It is Folly to measure Truth and Error by our own Capacity
It is a peculiar arrogance of the learned, and perhaps especially of those who are newly learned, to suppose that whatever they cannot explain cannot be. I have met men who dismissed the accounts of travelers — of marvels seen in distant countries, of creatures no European naturalist had yet catalogued, of customs that seemed to violate all reason — with a confidence that rested entirely on the fact that these things were not to be found in their books. As though the books were the world, and not merely a small, imperfect record of what a handful of men had thought to write down.
The history of human knowledge is, in considerable part, a history of the impossible becoming commonplace. Things that would have struck the wisest man of one century as self-evident absurdities — the shape of the earth, the motion of the planets, the invisible creatures that live in every drop of water — have become, with time and effort, mere facts, known to schoolchildren. What this history teaches, or ought to teach, is that the borders of the possible are not fixed, and that we are very poorly placed to say where they lie.
“Let us confess our ignorance more readily than our knowledge. We know so little, and that little with such imperfect instruments, that humility is not merely a virtue but a form of accuracy — the truest description of our actual condition.”

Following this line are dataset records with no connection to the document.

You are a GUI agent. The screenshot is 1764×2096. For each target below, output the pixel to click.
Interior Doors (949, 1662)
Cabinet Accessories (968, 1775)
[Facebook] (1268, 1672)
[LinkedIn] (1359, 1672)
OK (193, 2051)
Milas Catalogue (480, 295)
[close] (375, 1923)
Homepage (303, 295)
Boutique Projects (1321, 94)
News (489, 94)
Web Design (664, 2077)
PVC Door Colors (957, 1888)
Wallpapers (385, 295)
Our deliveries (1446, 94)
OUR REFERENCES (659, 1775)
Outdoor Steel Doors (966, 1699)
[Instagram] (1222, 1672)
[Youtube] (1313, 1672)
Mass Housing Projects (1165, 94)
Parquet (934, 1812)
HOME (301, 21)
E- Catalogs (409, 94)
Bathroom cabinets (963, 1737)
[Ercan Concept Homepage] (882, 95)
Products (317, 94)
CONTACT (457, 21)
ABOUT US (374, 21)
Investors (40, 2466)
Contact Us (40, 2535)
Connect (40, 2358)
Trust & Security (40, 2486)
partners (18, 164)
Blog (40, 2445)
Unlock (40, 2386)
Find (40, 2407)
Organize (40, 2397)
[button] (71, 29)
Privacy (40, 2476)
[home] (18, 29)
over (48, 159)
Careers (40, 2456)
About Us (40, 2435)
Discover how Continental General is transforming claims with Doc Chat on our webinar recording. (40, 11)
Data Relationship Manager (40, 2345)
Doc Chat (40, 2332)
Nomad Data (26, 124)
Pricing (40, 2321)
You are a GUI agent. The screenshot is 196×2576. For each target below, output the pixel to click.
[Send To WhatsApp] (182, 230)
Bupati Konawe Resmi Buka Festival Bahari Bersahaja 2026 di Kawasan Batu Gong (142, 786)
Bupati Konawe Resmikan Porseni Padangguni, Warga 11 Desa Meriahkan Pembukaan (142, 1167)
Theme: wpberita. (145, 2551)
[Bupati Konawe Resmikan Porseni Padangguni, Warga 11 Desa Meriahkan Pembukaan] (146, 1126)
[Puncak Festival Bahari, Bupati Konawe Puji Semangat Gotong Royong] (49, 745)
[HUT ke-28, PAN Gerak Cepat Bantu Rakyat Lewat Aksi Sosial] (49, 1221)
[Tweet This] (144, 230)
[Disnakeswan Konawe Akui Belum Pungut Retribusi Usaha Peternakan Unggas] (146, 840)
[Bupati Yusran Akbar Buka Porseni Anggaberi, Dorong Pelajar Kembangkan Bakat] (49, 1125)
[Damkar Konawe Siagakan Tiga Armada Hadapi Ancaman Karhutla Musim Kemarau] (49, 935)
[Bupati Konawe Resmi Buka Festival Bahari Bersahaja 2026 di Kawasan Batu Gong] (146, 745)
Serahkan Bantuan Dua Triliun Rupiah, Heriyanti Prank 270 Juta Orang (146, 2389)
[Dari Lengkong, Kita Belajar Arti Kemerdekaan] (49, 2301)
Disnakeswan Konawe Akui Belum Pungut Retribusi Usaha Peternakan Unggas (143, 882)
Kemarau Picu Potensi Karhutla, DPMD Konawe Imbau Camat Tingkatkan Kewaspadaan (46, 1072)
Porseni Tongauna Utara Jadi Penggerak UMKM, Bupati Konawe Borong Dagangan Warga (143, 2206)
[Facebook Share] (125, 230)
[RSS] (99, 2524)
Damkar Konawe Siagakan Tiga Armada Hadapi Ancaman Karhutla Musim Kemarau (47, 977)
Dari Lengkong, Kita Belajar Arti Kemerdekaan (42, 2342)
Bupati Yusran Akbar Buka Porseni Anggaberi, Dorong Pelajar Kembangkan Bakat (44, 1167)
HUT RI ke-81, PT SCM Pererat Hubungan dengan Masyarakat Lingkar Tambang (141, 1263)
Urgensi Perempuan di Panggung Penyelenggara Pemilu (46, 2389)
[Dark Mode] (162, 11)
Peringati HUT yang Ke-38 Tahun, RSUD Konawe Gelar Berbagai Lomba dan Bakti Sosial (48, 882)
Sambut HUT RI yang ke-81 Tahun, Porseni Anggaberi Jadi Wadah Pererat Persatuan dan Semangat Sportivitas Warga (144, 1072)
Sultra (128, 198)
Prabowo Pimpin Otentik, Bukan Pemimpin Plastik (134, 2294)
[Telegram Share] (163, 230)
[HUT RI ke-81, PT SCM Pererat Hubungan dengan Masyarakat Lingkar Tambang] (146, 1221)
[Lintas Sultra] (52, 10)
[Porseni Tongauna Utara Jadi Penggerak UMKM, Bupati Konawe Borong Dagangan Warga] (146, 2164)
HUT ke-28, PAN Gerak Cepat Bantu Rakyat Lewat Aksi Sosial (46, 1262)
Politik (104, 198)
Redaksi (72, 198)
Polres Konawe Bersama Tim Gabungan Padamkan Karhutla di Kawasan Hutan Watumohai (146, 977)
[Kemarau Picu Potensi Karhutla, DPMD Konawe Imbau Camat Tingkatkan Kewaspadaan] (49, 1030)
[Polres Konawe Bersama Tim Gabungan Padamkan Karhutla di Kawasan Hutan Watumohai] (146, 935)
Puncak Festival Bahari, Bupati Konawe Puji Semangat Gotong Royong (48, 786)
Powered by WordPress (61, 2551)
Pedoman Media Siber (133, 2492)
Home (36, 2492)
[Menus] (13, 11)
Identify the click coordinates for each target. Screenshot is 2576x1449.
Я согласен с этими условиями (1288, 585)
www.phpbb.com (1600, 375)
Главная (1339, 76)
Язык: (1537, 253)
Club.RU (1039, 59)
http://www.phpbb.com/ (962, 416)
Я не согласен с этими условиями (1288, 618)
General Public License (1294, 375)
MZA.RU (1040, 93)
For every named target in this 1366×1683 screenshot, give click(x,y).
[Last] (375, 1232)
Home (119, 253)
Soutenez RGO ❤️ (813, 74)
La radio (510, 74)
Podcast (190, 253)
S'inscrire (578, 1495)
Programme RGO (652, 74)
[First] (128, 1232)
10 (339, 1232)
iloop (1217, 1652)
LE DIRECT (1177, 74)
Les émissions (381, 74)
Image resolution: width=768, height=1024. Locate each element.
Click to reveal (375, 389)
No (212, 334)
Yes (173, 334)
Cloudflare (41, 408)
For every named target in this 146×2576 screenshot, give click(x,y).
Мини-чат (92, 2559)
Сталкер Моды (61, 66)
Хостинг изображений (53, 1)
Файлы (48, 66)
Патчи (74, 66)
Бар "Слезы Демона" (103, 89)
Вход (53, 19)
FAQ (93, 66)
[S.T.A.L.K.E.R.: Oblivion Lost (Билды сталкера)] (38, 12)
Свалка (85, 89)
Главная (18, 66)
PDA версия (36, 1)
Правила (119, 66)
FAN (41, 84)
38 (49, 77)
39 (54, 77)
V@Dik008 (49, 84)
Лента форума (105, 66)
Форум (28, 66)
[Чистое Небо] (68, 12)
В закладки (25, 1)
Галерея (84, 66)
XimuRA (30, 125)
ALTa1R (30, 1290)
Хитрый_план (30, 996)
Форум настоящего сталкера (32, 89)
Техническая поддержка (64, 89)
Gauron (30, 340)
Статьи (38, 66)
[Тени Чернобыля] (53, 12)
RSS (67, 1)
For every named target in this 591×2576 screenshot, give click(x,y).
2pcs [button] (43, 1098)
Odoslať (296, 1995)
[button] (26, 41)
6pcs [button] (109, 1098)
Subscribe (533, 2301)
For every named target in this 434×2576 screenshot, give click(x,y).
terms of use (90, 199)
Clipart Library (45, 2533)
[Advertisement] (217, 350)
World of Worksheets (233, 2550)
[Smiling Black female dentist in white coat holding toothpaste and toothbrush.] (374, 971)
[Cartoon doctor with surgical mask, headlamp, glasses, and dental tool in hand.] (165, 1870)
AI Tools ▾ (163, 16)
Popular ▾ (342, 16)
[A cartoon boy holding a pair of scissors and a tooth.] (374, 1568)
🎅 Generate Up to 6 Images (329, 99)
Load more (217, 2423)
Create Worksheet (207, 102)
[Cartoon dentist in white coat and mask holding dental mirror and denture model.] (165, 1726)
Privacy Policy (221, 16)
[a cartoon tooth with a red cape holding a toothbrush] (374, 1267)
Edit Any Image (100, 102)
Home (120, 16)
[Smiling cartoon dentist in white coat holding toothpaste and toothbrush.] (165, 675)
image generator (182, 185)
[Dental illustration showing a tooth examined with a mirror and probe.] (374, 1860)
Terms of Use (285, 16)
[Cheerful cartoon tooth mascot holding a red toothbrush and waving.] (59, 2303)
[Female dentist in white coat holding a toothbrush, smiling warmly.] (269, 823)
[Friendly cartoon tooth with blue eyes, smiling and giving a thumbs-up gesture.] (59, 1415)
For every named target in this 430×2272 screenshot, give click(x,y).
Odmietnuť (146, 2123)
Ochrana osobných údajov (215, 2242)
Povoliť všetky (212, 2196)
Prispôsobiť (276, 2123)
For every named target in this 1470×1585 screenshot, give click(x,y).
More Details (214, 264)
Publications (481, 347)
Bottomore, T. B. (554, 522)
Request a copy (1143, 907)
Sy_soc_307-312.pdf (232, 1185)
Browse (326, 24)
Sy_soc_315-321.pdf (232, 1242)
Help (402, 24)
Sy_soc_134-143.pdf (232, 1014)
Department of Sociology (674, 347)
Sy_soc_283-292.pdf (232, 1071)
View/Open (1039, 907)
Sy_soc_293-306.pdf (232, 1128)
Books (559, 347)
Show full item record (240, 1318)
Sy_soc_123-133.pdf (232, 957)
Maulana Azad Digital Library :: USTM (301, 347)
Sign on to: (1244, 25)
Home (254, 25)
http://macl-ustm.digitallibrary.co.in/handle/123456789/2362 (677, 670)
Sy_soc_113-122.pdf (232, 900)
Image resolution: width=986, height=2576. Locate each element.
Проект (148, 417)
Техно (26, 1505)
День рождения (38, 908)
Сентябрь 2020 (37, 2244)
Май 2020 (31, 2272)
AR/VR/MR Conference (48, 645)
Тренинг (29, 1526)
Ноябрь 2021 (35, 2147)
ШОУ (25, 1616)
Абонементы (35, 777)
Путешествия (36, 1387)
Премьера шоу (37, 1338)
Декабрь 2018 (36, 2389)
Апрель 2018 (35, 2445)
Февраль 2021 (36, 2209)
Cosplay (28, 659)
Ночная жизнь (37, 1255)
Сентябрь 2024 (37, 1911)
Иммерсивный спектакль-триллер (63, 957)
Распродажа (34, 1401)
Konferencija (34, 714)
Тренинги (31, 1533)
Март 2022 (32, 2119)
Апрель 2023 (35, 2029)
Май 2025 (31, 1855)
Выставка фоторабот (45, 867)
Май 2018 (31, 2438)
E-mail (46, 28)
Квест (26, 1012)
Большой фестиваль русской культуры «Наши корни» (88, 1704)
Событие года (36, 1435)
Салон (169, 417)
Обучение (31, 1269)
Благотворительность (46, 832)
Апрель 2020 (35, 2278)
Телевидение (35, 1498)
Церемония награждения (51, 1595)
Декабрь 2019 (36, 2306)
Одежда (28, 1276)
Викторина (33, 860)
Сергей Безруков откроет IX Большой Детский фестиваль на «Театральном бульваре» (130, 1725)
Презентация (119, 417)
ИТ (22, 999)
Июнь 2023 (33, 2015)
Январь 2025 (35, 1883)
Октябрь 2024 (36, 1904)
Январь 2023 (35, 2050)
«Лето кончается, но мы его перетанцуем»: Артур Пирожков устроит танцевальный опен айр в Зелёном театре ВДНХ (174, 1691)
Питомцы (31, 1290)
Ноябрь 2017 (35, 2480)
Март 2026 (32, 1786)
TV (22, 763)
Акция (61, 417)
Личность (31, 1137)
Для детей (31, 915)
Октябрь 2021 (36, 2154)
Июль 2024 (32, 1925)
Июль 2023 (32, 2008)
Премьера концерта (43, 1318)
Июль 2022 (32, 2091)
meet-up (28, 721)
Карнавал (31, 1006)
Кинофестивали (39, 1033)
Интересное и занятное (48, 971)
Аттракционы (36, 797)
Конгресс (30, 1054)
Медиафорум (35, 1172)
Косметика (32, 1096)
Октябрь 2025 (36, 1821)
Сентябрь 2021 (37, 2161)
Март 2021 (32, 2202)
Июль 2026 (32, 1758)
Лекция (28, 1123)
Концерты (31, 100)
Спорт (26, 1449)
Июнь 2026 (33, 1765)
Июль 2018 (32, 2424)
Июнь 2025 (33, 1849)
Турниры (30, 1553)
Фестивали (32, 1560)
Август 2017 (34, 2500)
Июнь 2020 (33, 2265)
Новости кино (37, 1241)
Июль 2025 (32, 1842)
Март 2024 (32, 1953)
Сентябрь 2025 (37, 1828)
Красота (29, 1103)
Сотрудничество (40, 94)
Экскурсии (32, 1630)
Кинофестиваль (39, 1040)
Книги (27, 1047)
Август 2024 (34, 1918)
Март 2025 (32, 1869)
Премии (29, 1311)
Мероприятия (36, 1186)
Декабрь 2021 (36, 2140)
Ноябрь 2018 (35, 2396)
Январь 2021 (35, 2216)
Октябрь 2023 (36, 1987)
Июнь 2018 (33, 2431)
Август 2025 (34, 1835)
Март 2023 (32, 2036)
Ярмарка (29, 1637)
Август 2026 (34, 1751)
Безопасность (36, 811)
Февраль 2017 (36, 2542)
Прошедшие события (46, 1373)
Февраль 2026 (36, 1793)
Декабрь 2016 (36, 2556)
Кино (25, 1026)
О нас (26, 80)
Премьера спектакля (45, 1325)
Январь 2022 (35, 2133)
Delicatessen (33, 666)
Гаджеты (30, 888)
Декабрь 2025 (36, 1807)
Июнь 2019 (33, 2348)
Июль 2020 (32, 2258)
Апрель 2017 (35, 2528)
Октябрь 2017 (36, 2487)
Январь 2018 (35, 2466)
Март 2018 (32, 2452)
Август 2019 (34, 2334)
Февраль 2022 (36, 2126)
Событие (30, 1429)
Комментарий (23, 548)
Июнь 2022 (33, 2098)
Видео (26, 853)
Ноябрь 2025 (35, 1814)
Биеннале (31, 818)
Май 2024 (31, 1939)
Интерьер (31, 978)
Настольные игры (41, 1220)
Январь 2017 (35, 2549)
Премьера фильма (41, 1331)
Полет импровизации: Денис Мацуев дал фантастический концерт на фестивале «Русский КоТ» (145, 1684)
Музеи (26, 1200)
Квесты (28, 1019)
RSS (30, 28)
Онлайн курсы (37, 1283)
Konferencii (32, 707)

There is, I think, an intellectual courage that consists not in the bold assertion of certainties but in the willingness to say: I do not know, and the matter may be beyond what I can know. This is not the same as credulity — I am not recommending that we believe everything. It is rather a kind of discipline of the imagination, a refusal to mistake the absence of an explanation for the absence of a fact. The world is large; our skulls are of a fixed and rather modest size.
I have read the accounts of miracles, of prophecies, of events that contradict everything our natural philosophy would predict, and I do not know what to make of them. Some are surely false. Some, perhaps, are not. What I am certain of is that my certainty is the least reliable guide available to me. A man who says “this cannot be because I cannot imagine how it could be” has confused his imagination with the structure of reality, and that is a confusion that the world, in my experience, takes particular pleasure in correcting.